--- Supplied records ---

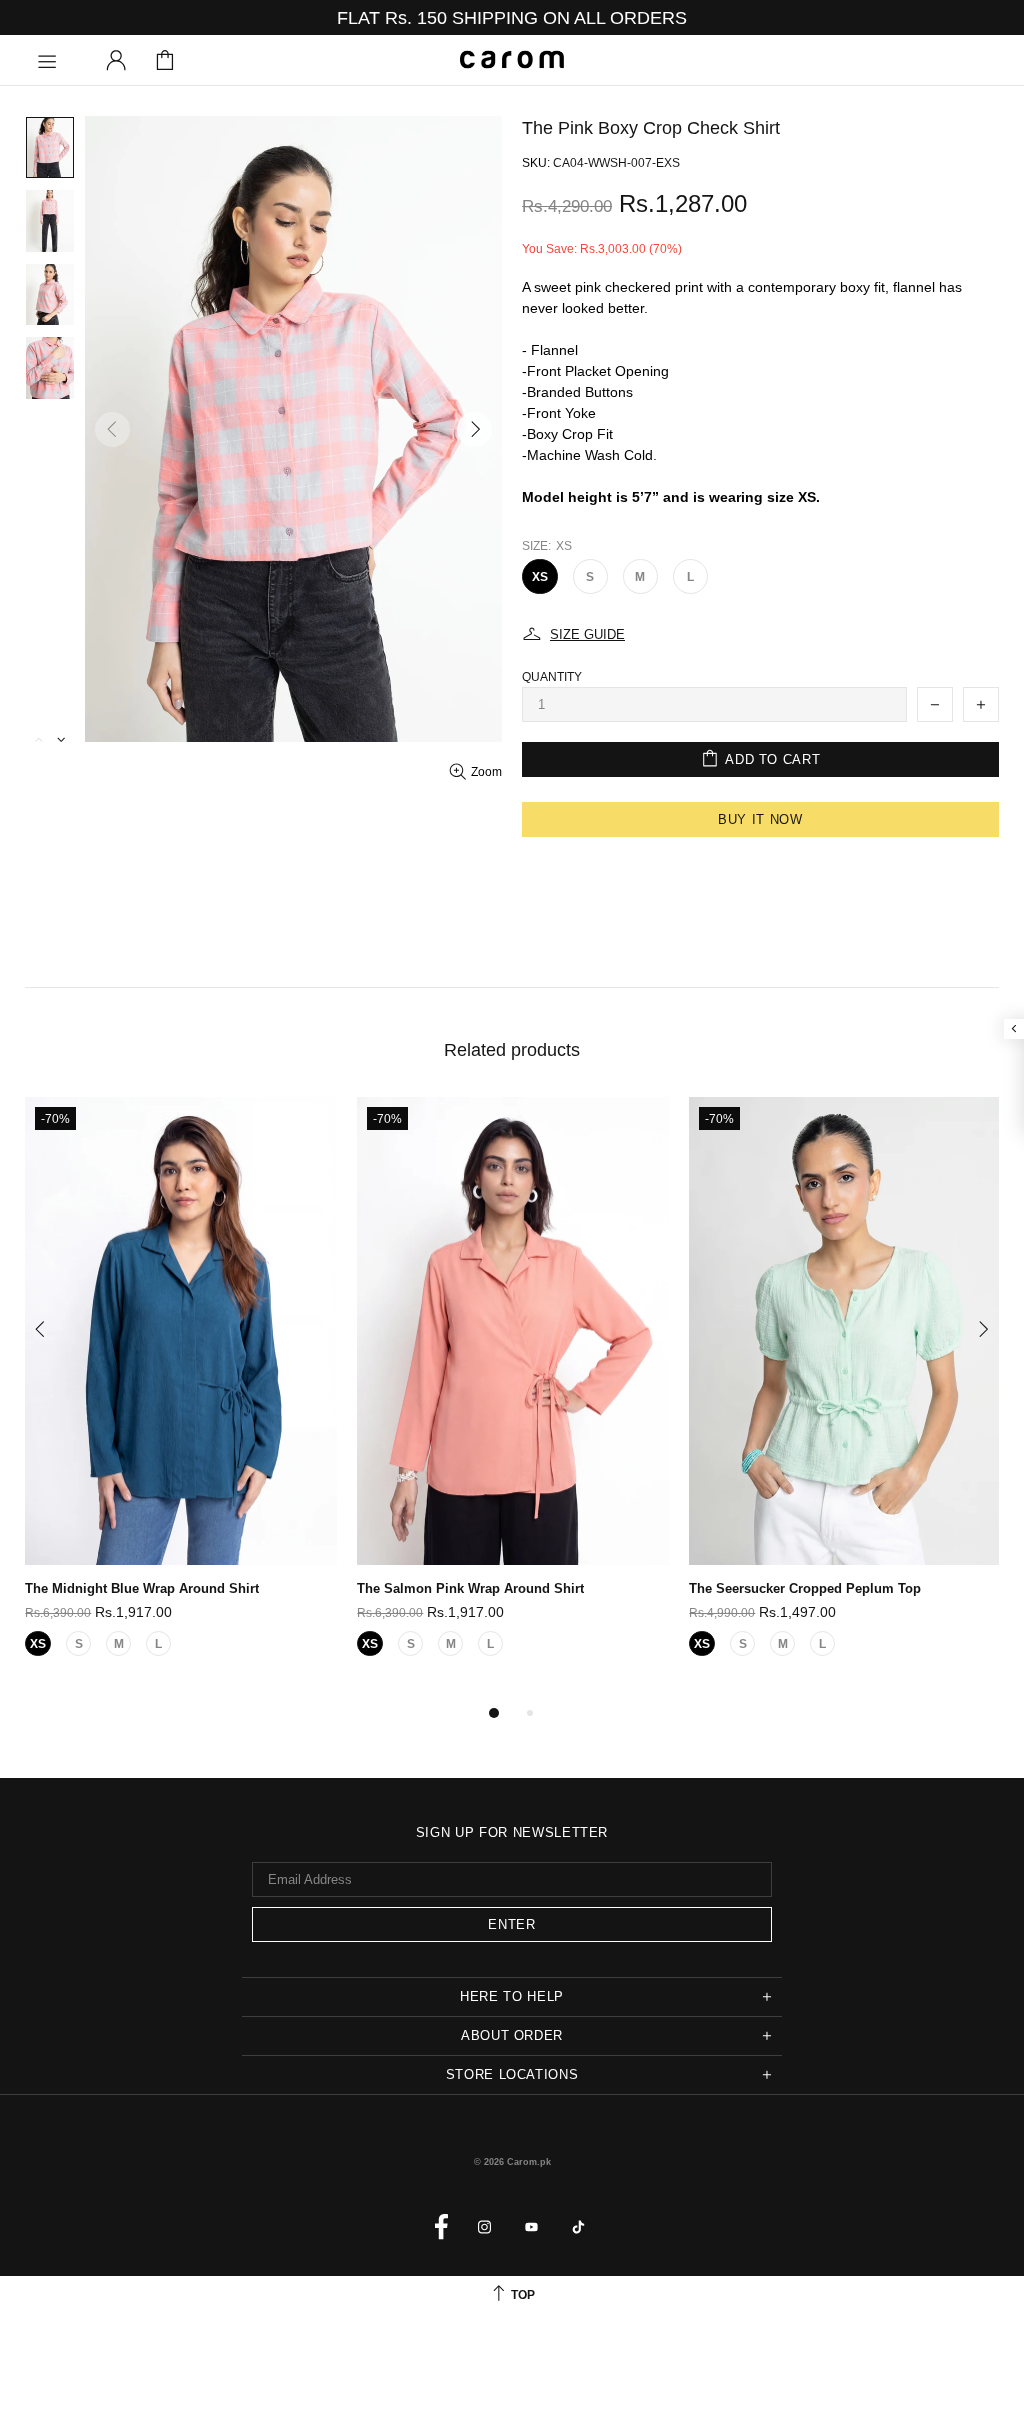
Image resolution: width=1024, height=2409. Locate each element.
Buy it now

---
--- Supplied records ---

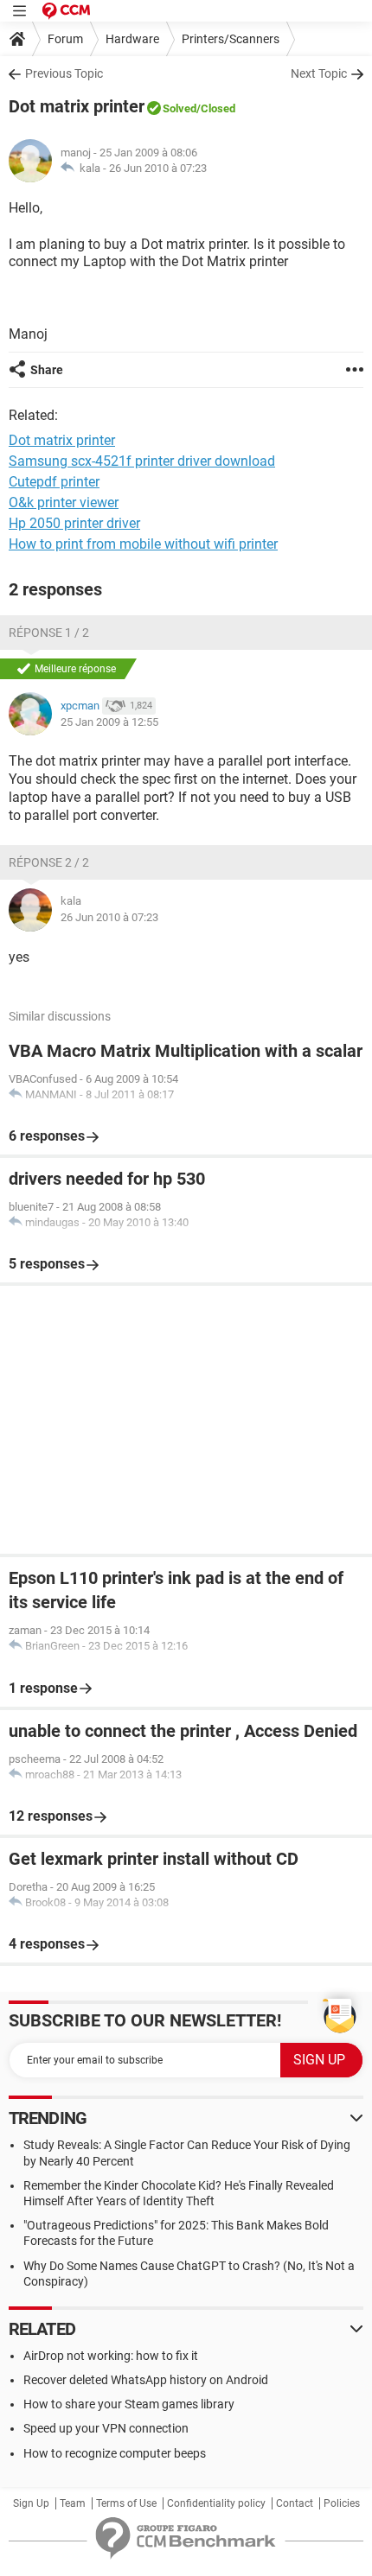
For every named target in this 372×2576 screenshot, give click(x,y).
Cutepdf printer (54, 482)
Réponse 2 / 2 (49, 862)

---

> [Work instructions]:
Extract from the listing above the lines between the line containing "For every named" and the line containing "Réponse 2 / 2 (49, 862)", keeping both of those lines. Output nothing else.

> [Result below]:
For every named target in this 372×2576 screenshot, give click(x,y).
Cutepdf printer (54, 482)
Réponse 2 / 2 (49, 862)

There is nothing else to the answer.